— Supplied text —

■ ■ ■ ■

There is real reason to worry when the president of the New York Federal Reserve Bank warns that the gulf between rich and poor risks an economic downturn, and economists are once again talking about a “K-shaped” economy. (In a K-shaped economy, the economic prospects of the well-to-do rise along the upward line of the K while those of the rest of us decline along the downward line of the K.)
The pick-up in economic growth is driven not by widespread consumer spending, but by a consumption spree of the well-to-do. By the second quarter of 2025, spending by the richest 10% of households accounted for nearly half (49.2%) of consumer spending, according to the calculations of Moody’s Analytics economist Mark Zandi. That’s higher than at any time since 1989, the year when he started tracking spending data.
Much of that spending went to what 19th-century economist and social critic Thorstein Veblen famously called “conspicuous consumption”—ostentatious displays of wealth.
Bank of America told the Wall Street Journal that credit and debit card spending on luxury goods abroad had doubled from a year earlier. And the Financial Times reported that sales of Mercedes-Benz G-Wagons, which are priced at $148,250, were up 41% from a year ago.
From the beginning of 2020 to mid-year 2025, U.S. wealth holdings increased by $63 trillion, with wealth from stocks rising twice as quickly as wealth from real estate, according to the Federal Reserve. By their estimates, the top 20% of earners now hold 87% of the value of stocks and mutual funds. And economist Zandi estimates that every dollar of wealth gain adds another five cents of consumer spending.
The economic prospects of most everyone else have been diminished. Moody’s Analytics reports that from 2020 to mid-year 2025, the personal spending of the bottom 40% did no more than keep up with inflation, even though household debt levels have increased by nearly a quarter since the end of 2019.
The overall delinquency rate on outstanding household debt is now 4.5%, the highest level since early 2020. In the third quarter of 2025, the delinquency rate on credit card debt (90 days delinquent or more) was at its highest level since 2011. And nearly 10% of all student debt has been reported as 90 days delinquent or more. Finally, a recent report from the Consumer Federation of America found that auto loan default rates are higher than at any time since 2011.

■ ■ ■ ■

— Recorded information —
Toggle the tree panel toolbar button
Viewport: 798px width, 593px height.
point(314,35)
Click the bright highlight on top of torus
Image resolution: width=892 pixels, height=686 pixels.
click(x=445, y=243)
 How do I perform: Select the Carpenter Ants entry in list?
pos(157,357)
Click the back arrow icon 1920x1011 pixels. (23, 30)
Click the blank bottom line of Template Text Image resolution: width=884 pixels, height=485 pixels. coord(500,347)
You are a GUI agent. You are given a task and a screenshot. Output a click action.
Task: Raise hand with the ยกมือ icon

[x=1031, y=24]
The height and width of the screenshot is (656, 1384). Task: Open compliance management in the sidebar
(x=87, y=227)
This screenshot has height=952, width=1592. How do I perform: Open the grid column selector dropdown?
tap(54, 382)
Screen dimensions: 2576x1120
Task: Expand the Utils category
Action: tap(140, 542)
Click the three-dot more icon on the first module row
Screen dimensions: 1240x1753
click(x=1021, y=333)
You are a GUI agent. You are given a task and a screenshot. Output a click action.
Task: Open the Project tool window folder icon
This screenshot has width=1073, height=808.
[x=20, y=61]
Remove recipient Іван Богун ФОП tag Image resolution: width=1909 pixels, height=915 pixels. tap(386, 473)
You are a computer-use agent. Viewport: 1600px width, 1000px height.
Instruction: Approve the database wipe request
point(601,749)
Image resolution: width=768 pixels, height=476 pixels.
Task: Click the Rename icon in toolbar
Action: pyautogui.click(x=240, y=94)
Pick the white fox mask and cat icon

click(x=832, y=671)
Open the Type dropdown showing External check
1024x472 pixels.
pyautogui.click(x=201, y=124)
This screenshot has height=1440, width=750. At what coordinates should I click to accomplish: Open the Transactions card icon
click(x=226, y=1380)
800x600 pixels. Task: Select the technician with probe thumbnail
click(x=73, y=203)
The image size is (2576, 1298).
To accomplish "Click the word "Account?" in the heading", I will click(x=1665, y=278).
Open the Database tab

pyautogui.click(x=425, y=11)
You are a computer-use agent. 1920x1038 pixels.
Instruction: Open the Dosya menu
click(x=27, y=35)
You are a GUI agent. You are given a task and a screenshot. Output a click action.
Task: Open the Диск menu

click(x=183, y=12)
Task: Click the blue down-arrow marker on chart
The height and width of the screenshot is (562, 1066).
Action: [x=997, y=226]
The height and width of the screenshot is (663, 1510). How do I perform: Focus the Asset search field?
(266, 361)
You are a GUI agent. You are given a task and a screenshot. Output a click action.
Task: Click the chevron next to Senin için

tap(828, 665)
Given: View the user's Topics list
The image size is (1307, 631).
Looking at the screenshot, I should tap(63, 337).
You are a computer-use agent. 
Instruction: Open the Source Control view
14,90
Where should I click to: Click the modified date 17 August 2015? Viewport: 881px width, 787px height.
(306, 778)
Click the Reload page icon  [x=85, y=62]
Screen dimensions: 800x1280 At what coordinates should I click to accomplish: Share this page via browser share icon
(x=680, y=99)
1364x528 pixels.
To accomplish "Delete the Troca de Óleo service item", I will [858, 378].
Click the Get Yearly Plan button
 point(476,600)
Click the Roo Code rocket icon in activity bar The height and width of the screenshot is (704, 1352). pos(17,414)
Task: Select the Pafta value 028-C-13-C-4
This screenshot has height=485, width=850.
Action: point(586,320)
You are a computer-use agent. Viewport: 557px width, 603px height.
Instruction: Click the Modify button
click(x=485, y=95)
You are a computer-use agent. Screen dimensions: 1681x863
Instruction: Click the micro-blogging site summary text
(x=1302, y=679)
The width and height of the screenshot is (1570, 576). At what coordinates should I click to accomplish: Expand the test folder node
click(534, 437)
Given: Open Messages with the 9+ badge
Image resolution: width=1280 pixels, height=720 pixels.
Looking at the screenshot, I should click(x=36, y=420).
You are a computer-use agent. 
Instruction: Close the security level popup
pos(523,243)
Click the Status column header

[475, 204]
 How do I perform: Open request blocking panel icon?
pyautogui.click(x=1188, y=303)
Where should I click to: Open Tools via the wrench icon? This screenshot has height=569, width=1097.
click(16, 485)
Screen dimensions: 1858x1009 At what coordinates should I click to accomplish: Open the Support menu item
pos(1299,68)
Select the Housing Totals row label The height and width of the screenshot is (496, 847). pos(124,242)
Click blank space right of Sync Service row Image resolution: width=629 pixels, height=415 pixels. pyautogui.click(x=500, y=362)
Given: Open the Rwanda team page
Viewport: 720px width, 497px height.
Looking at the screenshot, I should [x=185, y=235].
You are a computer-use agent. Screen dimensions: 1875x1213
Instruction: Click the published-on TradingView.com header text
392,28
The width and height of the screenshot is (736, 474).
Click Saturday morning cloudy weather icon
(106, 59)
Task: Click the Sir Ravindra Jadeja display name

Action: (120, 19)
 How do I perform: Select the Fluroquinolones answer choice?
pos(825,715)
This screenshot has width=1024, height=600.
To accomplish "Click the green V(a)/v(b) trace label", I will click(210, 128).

■ ■ ■ ■

— Complete the following —
1. According to the text on the K-shaped economy, what share of consumer spending came from the richest 10% of households by the second quarter of 2025?
2. Please copy the passage from the text on the K-shaped economy, starting with "The economic prospects of most" and going on through "time since 2011.".

— Results by task —
1. Nearly half, 49.2%.

2.
The economic prospects of most everyone else have been diminished. Moody’s Analytics reports that from 2020 to mid-year 2025, the personal spending of the bottom 40% did no more than keep up with inflation, even though household debt levels have increased by nearly a quarter since the end of 2019.
The overall delinquency rate on outstanding household debt is now 4.5%, the highest level since early 2020. In the third quarter of 2025, the delinquency rate on credit card debt (90 days delinquent or more) was at its highest level since 2011. And nearly 10% of all student debt has been reported as 90 days delinquent or more. Finally, a recent report from the Consumer Federation of America found that auto loan default rates are higher than at any time since 2011.